EP by Madlib
- Released: June 7, 2013
- Genre: Instrumental hip-hop, rap rock
- Label: Madlib Invazion (Catalog # MMS016)
- Producer: Madlib

Madlib chronology
| Shame (2013) | Rock Konducta 45 (2013) | Deeper (2013) |

= Rock Konducta =

Album series by Madlib

Rock Konducta is an album series released by hip-hop musician Madlib. The term "Rock Konducta" comes from Madlib producing hip-hop instrumentals using rock and roll and krautrock samples. The series began officially in 2013 with the introduction of Rock Konducta 45.
* * * * * * *
[Problems to solve]
A - Update the Rock Konducta entry from "EP by Madlib" up to and including "Rock Konducta 45.", putting "psychedelic rock" in place of "krautrock".
B - Answer these questions using the Rock Konducta entry:
(i) What catalog number does the label list?
(ii) Which release comes right before Rock Konducta 45 in the Madlib chronology?
(iii) What two kinds of samples does Madlib use for the instrumentals behind the series name?
C - Resume the Rock Konducta entry after its final sentence.

[Record extracts]
* * * * * * *
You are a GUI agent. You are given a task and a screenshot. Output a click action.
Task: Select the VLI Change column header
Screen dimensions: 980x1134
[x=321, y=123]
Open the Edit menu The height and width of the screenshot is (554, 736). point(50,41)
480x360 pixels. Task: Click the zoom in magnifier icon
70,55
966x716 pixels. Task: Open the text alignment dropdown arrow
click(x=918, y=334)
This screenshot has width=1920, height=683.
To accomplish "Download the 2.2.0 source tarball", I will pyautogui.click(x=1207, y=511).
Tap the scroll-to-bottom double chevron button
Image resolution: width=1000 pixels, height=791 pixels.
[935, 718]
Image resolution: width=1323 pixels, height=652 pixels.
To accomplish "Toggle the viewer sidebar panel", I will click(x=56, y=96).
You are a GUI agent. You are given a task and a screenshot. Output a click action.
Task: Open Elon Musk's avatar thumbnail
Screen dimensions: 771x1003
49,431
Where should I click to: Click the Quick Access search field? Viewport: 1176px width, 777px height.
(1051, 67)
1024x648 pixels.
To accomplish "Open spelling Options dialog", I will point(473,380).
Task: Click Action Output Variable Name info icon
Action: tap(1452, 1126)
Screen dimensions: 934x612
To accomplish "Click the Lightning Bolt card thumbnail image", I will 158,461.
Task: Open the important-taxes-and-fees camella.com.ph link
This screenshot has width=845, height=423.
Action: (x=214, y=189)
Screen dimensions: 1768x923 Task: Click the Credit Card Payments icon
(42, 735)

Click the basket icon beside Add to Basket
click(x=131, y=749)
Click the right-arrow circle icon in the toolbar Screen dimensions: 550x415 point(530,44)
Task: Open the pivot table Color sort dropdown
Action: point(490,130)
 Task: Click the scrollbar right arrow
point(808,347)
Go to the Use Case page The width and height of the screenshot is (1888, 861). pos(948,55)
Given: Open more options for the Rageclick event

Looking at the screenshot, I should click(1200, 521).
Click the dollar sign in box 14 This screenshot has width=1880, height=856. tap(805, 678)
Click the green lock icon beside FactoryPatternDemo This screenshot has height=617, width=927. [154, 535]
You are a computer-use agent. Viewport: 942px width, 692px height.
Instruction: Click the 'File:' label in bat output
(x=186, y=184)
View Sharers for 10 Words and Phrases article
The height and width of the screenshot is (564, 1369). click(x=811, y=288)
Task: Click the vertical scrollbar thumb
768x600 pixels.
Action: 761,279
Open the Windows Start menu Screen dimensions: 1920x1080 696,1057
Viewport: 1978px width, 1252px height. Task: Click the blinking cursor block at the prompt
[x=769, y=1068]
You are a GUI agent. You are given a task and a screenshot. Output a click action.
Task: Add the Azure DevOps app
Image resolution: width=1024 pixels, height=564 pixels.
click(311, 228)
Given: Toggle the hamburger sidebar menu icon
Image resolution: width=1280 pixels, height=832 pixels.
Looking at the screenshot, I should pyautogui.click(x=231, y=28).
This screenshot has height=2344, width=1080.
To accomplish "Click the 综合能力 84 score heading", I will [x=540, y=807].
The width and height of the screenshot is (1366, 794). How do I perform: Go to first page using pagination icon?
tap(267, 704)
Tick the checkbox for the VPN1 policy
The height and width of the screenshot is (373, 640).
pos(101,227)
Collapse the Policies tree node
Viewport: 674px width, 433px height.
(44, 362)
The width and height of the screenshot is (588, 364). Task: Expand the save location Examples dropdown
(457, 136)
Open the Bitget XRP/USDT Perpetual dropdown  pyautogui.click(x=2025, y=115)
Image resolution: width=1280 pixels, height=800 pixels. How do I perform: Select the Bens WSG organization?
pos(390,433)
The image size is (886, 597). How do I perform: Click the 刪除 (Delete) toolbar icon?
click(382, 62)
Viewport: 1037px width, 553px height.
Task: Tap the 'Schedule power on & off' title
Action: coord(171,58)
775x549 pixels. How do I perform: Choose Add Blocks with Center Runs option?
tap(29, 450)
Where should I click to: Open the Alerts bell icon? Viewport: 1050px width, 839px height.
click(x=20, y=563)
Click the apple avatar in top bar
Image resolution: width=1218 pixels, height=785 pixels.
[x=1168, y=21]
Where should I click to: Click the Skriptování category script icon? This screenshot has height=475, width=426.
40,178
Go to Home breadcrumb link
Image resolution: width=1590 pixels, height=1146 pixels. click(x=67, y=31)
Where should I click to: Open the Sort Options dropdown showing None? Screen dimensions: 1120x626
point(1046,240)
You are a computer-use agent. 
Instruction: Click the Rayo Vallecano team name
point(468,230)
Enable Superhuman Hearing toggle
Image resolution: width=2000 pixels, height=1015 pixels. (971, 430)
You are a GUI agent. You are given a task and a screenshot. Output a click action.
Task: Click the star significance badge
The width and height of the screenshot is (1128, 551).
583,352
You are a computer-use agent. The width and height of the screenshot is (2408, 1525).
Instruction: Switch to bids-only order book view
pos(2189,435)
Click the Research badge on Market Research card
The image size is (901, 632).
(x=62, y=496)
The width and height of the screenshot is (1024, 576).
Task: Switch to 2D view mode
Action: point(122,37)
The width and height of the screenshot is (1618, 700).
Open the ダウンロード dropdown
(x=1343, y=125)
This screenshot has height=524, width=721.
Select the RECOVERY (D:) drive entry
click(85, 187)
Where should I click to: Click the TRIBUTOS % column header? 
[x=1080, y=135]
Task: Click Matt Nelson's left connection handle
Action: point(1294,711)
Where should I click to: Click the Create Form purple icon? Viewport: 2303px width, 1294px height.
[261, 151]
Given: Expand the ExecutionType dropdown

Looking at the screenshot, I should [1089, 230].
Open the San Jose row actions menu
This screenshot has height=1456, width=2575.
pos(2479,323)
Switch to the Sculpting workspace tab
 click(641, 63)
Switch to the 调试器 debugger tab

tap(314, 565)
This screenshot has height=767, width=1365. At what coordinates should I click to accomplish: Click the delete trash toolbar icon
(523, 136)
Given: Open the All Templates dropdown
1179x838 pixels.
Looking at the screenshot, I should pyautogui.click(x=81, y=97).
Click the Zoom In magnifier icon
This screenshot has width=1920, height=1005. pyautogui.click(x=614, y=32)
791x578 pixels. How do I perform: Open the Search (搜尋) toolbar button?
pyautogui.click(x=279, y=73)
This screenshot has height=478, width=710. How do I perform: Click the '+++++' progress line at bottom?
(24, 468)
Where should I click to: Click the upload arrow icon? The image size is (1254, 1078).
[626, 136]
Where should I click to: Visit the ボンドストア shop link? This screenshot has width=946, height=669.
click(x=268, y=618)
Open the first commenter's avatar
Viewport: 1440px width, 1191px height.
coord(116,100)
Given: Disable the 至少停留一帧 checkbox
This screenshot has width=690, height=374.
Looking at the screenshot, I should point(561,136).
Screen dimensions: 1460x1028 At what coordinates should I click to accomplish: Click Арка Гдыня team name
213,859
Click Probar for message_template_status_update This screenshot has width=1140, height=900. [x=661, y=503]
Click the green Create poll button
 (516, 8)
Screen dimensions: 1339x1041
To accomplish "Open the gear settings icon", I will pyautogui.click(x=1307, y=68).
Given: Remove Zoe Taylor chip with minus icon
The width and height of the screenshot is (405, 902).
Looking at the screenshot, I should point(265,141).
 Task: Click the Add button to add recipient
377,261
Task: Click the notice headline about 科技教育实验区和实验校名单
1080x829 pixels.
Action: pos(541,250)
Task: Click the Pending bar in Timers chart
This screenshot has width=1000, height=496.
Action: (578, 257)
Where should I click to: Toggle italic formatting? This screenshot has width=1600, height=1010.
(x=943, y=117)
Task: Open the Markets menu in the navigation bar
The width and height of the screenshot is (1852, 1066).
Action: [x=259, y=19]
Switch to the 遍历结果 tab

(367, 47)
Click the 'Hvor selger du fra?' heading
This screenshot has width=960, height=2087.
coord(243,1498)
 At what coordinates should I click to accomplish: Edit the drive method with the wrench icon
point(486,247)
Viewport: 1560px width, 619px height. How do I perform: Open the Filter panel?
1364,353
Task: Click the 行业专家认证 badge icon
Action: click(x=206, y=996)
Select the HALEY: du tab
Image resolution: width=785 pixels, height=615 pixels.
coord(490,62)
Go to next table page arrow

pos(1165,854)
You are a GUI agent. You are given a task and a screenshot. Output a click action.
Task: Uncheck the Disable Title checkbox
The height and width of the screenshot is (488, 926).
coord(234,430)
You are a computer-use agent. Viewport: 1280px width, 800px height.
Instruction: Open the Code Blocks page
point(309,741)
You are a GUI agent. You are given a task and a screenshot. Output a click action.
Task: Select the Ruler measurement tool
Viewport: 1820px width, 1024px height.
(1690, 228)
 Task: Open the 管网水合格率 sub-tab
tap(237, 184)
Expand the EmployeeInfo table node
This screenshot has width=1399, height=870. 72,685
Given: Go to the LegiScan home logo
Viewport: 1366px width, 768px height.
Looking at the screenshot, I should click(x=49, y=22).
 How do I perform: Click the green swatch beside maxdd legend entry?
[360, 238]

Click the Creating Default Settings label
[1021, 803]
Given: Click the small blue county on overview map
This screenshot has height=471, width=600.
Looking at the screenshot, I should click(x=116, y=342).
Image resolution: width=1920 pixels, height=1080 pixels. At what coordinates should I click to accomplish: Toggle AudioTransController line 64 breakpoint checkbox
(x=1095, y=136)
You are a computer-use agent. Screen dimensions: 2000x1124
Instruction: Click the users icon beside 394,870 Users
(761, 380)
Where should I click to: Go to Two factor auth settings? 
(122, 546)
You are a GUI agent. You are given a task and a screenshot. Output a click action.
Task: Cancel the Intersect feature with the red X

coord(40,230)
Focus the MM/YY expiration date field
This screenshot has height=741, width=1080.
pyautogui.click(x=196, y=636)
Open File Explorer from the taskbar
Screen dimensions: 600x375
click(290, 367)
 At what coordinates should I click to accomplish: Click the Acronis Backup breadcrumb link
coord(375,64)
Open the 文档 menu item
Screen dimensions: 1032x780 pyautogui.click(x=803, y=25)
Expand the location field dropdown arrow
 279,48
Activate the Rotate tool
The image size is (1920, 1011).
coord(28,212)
* * * * * * *
[Per-task answers]
A -
EP by Madlib
- Released: June 7, 2013
- Genre: Instrumental hip-hop, rap rock
- Label: Madlib Invazion (Catalog # MMS016)
- Producer: Madlib

Madlib chronology
| Shame (2013) | Rock Konducta 45 (2013) | Deeper (2013) |

= Rock Konducta =

Album series by Madlib

Rock Konducta is an album series released by hip-hop musician Madlib. The term "Rock Konducta" comes from Madlib producing hip-hop instrumentals using rock and roll and psychedelic rock samples. The series began officially in 2013 with the introduction of Rock Konducta 45.

B -
(i) MMS016
(ii) Shame (2013)
(iii) Rock and roll and krautrock samples

C -
==Rock Konducta 45==

Rock Konducta 45 is the introductory project to the Rock Konducta instrumental albums by hip-hop producer Madlib. It was released on vinyl on Madlib Invazion Records and introduced five selected tracks from the Rock Konducta project.

===Track listing===
- All tracks are produced and arranged by Madlib.
1. "Water Or Bread (Raining)"
2. "Licorice (The Beginning)"
3. "The Mad March (Skipping Drunk)"
4. "Stumbling (Cobblestones)"
5. "Welcome (The End)"

==Rock Konducta Pt. 1==

Rock Konducta Pt. 1 is the first full-length album in the Rock Konducta instrumental albums by hip-hop producer Madlib. It features approx. 40 minutes of hip-hop instrumentals made by Madlib using numerous samples from rock, prog rock, krautrock and psychedelic rock songs from the 60s to the 80s.

===Track listing===
All tracks produced by Madlib.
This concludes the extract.